Entries from a dataset:
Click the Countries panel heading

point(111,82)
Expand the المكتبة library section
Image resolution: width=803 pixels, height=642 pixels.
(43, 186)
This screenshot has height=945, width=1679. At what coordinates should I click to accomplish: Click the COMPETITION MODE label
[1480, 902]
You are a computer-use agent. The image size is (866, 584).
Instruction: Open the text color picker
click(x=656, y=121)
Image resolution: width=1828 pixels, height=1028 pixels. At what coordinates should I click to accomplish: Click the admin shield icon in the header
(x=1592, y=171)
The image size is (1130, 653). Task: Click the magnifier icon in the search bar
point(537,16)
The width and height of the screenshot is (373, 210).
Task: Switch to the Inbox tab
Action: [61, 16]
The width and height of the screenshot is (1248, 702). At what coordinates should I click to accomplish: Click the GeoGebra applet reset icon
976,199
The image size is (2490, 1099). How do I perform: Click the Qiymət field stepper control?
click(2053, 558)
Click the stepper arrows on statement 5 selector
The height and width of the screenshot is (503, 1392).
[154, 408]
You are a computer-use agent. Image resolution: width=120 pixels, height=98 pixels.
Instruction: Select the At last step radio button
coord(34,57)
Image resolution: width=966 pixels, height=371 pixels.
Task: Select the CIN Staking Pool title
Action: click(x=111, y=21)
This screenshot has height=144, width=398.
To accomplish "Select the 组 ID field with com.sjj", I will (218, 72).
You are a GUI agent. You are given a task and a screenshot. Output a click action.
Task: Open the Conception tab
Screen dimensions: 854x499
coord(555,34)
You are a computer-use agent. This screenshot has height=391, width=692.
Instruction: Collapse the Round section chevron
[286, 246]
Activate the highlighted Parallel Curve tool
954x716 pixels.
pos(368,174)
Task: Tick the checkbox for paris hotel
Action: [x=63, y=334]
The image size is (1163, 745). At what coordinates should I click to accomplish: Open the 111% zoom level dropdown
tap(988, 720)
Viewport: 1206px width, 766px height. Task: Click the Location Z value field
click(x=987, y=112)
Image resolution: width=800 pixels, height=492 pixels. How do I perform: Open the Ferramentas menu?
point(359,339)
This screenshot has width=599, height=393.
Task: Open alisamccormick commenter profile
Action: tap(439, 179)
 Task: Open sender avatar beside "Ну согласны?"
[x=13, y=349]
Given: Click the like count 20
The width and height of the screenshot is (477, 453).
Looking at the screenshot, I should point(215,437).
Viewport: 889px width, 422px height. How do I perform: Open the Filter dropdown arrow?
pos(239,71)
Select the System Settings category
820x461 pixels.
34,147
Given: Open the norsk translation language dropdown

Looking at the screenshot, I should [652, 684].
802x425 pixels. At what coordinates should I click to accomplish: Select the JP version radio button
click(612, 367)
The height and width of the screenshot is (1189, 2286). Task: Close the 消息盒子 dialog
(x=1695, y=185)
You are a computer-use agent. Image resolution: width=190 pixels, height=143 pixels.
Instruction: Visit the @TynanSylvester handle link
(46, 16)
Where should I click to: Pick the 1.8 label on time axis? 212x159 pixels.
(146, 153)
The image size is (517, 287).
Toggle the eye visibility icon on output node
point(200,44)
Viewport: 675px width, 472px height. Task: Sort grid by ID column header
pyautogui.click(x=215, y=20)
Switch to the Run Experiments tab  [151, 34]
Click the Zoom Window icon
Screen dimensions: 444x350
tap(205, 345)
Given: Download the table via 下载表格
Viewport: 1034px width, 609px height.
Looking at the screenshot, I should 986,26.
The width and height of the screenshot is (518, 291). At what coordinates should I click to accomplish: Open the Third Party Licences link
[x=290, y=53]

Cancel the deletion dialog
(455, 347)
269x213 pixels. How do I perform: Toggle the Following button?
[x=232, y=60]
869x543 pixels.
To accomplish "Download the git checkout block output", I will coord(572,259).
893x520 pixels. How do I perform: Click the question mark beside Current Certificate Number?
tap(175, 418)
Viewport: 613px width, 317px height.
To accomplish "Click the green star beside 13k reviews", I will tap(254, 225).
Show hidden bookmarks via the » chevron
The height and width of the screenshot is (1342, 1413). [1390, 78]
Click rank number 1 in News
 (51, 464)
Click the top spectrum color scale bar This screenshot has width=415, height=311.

Exercise brief:
Pull out each line of the listing above that contains the string "chevron". Case counts.

Written answer:
Instruction: Collapse the Round section chevron
Show hidden bookmarks via the » chevron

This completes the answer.